Personal information
- Full name: Anaru Kyle Kitchen
- Born: 21 February 1984 (age 42) Auckland, New Zealand
- Batting: Right-handed
- Bowling: Slow left-arm orthodox
- Role: Top-order batsman

International information
- National side: New Zealand (2017–2018);
- T20I debut (cap 75): 29 December 2017 v West Indies
- Last T20I: 28 January 2018 v Pakistan
- T20I shirt no.: 41

Domestic team information
- 2008/09–2014/15: Auckland (squad no. 6)
- 2015/16–2021/22: Otago

Career statistics
| Competition | T20I | FC | LA | T20 |
| Matches | 5 | 92 | 119 | 137 |
| Runs scored | 38 | 5,194 | 3,303 | 2,344 |
| Batting average | 12.66 | 33.72 | 32.06 | 21.11 |
| 100s/50s | 0/0 | 10/26 | 5/16 | 0/7 |
| Top score | 16 | 207 | 143* | 66 |
| Balls bowled | 36 | 3,039 | 2,450 | 1,230 |
| Wickets | 2 | 36 | 57 | 38 |
| Bowling average | 23.00 | 49.91 | 37.92 | 41.73 |
| 5 wickets in innings | 0 | 0 | 0 | 0 |
| 10 wickets in match | 0 | 0 | 0 | 0 |
| Best bowling | 1/3 | 3/19 | 4/23 | 4/11 |
| Catches/stumpings | 3/– | 75/– | 50/– | 62/– |
- Source: CricketArchive, 13 May 2022

= Anaru Kitchen =

New Zealand cricketer

Anaru Kyle Kitchen (born 21 February 1984) is a New Zealand former professional cricketer who most recently played for the Otago cricket team as a right-handed middle-order batsman and a slow left-arm orthodox bowler. He plays for North East Valley Cricket Club. In February 2022, Kitchen announced his retirement from domestic cricket at the end of the 2021/22 season in New Zealand.

==Domestic career==
He made his debut for Auckland in their list A match against Canterbury in December 2008, top scoring with 69 from 104 balls.
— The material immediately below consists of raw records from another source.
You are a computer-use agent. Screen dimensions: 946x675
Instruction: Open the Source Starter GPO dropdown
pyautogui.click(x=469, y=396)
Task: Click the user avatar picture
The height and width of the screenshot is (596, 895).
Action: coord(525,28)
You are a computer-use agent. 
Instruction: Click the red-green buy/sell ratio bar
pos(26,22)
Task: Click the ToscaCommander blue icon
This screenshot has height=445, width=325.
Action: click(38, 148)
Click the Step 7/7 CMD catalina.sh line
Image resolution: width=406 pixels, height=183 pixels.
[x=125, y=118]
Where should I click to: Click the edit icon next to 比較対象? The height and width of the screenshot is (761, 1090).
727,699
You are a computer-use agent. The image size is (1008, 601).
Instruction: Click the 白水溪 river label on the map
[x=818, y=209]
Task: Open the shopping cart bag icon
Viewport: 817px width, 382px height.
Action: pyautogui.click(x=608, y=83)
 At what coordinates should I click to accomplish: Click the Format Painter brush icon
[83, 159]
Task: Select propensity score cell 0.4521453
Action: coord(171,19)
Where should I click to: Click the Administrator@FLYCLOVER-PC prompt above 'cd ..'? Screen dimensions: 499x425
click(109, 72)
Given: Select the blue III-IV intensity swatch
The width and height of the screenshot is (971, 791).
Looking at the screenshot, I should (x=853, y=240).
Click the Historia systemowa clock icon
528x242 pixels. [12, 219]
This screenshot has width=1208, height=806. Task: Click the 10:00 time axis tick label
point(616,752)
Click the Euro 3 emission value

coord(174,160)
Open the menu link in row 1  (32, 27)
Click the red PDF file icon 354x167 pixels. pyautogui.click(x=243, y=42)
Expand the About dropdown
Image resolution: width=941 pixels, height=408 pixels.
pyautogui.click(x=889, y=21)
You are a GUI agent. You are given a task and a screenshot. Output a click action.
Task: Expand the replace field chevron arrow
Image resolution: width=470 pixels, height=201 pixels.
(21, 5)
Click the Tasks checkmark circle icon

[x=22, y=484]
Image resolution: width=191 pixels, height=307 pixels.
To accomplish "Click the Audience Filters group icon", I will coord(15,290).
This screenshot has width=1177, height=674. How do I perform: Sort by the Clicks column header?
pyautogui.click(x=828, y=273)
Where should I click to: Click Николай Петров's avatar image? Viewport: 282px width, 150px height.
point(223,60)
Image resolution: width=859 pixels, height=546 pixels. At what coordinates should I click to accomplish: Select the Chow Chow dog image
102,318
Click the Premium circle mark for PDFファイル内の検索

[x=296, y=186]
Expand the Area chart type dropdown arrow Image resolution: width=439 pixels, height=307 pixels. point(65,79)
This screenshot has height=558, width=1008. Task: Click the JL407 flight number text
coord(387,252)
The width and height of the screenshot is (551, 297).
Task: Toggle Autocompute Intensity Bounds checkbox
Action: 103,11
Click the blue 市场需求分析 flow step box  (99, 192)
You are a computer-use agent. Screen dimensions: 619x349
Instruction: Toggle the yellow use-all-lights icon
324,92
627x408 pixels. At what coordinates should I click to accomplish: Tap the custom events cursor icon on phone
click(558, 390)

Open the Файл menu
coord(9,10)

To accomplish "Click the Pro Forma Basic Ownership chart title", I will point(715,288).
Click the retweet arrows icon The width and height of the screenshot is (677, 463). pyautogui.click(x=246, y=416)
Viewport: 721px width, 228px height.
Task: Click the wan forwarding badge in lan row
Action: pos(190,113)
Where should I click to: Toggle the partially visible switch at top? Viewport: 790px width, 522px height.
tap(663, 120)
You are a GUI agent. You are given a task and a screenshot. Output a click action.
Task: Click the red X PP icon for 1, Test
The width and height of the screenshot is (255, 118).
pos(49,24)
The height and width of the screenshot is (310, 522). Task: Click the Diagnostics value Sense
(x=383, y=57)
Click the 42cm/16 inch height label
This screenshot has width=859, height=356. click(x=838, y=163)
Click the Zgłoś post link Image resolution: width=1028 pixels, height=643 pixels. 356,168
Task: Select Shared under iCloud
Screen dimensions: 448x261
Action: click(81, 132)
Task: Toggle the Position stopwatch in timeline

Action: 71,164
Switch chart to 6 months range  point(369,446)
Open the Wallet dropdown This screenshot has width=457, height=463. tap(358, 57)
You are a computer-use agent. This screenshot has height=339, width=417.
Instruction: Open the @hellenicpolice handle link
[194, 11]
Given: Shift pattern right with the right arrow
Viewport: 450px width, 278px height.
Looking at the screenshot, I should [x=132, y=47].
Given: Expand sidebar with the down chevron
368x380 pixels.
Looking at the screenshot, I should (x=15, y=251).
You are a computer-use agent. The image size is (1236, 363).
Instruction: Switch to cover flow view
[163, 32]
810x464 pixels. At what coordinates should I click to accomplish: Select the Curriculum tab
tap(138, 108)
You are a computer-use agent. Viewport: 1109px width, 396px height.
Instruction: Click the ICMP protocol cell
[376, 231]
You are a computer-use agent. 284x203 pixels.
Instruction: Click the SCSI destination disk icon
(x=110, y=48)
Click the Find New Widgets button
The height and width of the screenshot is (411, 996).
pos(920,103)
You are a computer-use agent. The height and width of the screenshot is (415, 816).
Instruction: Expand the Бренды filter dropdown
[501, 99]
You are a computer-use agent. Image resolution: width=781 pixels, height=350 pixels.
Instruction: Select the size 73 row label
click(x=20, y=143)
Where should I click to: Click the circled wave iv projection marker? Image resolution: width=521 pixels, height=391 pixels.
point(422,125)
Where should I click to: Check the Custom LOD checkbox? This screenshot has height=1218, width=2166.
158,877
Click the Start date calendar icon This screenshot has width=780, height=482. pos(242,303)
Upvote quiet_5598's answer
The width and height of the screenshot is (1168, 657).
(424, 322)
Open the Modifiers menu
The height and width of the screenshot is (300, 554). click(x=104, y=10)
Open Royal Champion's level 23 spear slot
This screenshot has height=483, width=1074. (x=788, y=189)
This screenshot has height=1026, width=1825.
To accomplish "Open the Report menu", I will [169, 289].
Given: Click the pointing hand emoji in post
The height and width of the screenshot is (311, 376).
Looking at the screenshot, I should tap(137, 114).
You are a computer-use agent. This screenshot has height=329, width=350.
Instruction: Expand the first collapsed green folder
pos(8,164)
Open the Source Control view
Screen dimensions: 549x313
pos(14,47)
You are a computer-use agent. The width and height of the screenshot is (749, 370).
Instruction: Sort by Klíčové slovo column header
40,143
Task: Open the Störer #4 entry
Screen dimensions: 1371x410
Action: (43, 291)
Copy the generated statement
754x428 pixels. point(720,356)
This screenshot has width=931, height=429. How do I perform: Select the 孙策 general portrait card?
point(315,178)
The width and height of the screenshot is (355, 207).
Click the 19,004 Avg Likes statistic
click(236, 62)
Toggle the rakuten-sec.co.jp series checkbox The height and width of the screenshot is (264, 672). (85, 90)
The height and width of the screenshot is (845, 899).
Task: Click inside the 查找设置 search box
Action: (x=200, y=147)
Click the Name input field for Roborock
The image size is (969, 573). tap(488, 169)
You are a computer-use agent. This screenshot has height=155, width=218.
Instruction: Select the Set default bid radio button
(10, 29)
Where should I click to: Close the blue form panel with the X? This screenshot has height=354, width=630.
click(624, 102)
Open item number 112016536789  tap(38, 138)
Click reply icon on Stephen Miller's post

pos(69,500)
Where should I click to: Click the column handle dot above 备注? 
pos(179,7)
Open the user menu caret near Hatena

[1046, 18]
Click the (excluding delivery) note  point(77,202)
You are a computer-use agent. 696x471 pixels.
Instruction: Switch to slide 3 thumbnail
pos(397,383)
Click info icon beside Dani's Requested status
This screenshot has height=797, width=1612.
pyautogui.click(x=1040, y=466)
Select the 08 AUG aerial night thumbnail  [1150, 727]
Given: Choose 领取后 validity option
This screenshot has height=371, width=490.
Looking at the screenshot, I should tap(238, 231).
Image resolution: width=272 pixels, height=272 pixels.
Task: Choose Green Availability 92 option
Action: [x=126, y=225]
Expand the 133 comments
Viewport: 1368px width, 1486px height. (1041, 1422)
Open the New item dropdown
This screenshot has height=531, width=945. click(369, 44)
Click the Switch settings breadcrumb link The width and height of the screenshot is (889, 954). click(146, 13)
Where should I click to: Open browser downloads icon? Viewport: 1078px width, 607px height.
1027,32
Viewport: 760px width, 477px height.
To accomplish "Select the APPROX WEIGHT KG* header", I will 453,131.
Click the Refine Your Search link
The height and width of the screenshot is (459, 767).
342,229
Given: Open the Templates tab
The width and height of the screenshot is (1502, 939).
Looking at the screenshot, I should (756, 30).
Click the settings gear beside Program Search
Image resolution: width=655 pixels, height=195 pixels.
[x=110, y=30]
In June 2018, he was awarded a contract with Otago for the 2018–19 season. In June 2020, he was offered a contract by Otago ahead of the 2020–21 domestic cricket season.

==International career==
In December 2017, he was named in New Zealand's Twenty20 International (T20I) squad for their series against the West Indies. He made his T20I debut for New Zealand against the West Indies on 29 December 2017.